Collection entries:

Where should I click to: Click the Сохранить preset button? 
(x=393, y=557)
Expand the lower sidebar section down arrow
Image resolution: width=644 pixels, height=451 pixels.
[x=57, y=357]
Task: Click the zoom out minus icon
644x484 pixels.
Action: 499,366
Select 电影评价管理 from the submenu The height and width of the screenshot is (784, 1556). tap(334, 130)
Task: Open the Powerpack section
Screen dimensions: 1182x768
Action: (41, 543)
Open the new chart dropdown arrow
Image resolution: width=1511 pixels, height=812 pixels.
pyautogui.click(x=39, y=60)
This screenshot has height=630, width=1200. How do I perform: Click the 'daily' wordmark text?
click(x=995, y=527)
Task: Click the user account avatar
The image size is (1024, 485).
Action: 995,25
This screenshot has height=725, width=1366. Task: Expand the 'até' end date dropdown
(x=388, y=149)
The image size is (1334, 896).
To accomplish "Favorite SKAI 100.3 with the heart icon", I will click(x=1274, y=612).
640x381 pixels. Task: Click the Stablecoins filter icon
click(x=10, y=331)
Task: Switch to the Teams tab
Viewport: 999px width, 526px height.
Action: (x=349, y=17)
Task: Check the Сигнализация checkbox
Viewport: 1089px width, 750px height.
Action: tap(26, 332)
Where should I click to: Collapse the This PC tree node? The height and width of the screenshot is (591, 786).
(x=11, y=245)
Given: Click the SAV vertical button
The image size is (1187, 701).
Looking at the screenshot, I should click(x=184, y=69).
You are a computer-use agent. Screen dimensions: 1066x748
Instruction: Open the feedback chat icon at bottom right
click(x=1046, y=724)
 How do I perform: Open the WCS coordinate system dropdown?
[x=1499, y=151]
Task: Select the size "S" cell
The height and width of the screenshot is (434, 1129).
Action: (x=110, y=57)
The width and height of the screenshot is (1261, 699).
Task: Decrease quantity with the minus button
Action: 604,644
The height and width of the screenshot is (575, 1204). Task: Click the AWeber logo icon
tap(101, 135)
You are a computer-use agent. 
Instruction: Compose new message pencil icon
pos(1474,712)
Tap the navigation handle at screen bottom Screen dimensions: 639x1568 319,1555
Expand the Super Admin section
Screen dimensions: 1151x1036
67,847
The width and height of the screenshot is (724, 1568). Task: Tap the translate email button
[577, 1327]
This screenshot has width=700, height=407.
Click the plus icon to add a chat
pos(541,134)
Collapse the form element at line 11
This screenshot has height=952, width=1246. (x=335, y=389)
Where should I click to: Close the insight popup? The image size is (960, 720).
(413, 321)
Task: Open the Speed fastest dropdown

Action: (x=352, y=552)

**TASK REQUIREMENTS**: If a line above includes the string "agent", pick it out.

**TASK OUTPUT**:
You are a computer-use agent. Screen dimensions: 1066x748
You are a computer-use agent. 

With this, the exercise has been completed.